But without a callback from the Pats or overture from anyone else into 2022, Tucker and Kensie did some hard thinking. He came close to giving up on a possible playing career. Then the USFL came along.
His agent persuaded Addington to buy a ticket to San Diego and take one more shot at a league tryout camp. He nailed it and on March 10, 2022, while alongside Kensie and their two girls, learned that the Houston Gamblers had chosen him in the USFL’s supplemental draft.
Nine months later, he was summoned back to Foxborough. Cardona had reportedly suffered a partially torn tendon in his foot at Arizona, so the Patriots signed Addington to the practice squad as insurance. The following weekend, amid Cardona’s 127th consecutive game at Las Vegas, his condition worsened. His season was over.
Promoted to the active roster on Dec. 23, Addington dressed out the next day for a matchup with the Bengals. He was the first player to emerge from the locker room in full uniform for warmups and went on to snap eight times in a heartbreaking 22-18 loss; six on punts by Michael Palardy and twice for PAT tries by Travis Vizcaino. That night, he flew home for Christmas.
Tucker and Kensie have since welcomed son Luke to the family, as Dad has continued to go where needed as a part-timer in hopes of full-time duty. Just in the past year, he’s gone from Foxborough to Jacksonville to Washington, paying other visits in between, to Foxborough again.
“I think a lot of people slide under the radar, but if you keep pursuing things and (are) grateful for the opportunities you get and keep working, keep training…” Addington’s sentence pauses, as his thoughts shift to his young family. “I’ve got three little kids at home, my beautiful wife at home, so it’s been a little different road for me than others. It’s not for the faint of heart.”
Speaking softly through his well-groomed, light brown beard after practice on the final Tuesday of training camp, Addington credits the so-called workout circuit for hardening his resolve. He also believes each experience transitioning between holders only makes the next one more seamless.
But more valuable than what he gains professionally is what he reaps personally.
“Man, it’s gotten me more than I can ask for: friends, relationships and where I’ve been now, a couple of different teams, floating around here and there,” Addington says. “I’ve been able to play six games in my career thus far and I’m excited to see what the Lord has in store for me going forward.

*Input data:*
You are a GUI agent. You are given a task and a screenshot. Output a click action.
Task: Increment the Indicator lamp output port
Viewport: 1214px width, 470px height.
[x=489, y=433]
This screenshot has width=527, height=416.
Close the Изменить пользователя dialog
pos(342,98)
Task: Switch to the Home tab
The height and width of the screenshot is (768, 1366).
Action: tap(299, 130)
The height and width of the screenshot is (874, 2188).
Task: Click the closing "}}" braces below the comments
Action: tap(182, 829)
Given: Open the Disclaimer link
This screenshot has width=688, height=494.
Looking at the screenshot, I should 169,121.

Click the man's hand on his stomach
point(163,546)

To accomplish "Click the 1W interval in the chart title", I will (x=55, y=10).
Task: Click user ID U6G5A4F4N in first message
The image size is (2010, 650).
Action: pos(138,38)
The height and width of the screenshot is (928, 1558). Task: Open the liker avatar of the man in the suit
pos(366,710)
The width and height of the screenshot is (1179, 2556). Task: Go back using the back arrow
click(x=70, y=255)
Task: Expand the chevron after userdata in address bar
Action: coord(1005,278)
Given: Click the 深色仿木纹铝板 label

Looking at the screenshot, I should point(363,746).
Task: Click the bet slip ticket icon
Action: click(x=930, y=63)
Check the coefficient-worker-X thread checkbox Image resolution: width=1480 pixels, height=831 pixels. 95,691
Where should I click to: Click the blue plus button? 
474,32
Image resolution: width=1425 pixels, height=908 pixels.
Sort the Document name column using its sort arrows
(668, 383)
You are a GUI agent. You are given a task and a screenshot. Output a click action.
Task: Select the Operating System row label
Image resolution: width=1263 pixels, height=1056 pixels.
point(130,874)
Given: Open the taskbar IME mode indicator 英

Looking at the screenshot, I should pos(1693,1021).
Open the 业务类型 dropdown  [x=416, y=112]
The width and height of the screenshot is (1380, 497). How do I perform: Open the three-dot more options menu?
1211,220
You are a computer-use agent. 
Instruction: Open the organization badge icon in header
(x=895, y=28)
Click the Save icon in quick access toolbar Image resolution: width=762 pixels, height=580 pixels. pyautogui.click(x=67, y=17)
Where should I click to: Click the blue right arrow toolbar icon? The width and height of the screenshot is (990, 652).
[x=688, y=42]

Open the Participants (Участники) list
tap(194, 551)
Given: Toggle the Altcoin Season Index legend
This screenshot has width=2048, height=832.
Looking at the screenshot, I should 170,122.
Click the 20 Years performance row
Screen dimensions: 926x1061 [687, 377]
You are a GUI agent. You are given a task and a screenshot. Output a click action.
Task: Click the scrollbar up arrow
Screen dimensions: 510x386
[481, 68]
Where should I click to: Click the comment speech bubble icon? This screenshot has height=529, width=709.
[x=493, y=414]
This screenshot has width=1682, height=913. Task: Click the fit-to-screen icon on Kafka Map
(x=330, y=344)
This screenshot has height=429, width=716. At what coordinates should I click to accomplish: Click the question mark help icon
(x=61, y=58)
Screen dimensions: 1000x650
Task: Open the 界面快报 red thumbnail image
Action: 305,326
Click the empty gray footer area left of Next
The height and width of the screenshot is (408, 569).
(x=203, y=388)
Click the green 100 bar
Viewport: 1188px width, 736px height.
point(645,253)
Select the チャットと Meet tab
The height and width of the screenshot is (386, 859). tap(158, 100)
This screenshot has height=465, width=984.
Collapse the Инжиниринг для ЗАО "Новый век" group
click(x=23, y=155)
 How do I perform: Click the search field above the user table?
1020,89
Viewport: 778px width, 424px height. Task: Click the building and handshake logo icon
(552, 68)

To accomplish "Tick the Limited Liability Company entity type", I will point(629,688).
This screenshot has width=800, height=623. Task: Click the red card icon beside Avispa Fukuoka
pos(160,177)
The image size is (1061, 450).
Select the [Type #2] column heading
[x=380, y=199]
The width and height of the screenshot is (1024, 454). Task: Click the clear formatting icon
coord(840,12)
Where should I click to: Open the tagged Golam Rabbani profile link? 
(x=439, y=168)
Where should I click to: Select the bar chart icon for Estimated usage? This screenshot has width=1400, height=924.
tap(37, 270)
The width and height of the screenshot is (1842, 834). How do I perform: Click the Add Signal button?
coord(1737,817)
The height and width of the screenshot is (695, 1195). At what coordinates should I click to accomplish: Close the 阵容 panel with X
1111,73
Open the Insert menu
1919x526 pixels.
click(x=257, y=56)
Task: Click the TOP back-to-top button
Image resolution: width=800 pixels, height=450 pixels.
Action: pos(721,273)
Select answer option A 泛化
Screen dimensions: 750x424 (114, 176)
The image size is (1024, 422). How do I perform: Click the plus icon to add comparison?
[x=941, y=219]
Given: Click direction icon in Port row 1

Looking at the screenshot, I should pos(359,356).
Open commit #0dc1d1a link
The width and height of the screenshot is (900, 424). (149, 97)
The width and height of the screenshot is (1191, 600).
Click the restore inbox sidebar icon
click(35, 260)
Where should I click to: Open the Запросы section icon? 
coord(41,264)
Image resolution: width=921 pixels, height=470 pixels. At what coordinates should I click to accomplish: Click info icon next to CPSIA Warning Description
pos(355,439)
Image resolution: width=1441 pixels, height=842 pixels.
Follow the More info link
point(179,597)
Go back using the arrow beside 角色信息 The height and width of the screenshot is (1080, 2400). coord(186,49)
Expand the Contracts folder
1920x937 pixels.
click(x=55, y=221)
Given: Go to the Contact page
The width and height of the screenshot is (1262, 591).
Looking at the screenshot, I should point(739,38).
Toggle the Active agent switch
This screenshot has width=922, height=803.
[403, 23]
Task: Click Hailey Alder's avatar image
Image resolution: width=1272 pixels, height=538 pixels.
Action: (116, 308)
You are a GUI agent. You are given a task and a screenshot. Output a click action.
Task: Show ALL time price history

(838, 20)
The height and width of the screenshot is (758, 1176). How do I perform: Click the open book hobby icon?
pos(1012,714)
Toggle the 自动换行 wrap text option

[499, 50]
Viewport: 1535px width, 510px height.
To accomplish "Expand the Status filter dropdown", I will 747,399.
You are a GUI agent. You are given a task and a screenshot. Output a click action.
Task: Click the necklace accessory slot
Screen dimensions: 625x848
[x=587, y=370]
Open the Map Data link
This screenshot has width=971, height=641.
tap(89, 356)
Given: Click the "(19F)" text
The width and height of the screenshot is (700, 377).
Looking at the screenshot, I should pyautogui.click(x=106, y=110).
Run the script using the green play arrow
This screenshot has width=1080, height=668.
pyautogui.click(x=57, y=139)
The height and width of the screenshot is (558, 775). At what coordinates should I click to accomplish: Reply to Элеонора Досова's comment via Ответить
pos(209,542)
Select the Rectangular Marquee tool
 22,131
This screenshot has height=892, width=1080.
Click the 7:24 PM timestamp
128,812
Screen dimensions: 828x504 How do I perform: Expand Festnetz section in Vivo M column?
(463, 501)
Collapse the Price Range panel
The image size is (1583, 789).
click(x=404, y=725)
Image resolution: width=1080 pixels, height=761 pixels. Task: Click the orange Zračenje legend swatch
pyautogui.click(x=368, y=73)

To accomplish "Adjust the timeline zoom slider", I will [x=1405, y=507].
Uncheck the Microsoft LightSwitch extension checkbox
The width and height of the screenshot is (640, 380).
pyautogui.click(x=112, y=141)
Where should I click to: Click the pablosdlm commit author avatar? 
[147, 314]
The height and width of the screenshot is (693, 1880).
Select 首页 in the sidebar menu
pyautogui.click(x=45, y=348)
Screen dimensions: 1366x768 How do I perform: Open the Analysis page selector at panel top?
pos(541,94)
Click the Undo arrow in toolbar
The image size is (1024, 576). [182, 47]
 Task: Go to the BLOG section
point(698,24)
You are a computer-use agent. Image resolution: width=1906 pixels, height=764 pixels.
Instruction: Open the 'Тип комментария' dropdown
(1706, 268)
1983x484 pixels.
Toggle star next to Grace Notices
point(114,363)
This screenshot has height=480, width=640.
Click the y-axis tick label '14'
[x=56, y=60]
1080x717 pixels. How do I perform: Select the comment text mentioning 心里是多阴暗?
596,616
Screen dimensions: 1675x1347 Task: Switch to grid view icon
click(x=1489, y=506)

*Requirement 1:* In the article about Tucker Addington, which team chose him in the USFL's supplemental draft?
*Requirement 2:* Return the passage of the article about Tucker Addington word for word, starting at the words "But more valuable" and ending after the words "me going forward.".
The data come from a source separate from the article.

*Expected output 1:* The Houston Gamblers

*Expected output 2:*
But more valuable than what he gains professionally is what he reaps personally.
“Man, it’s gotten me more than I can ask for: friends, relationships and where I’ve been now, a couple of different teams, floating around here and there,” Addington says. “I’ve been able to play six games in my career thus far and I’m excited to see what the Lord has in store for me going forward.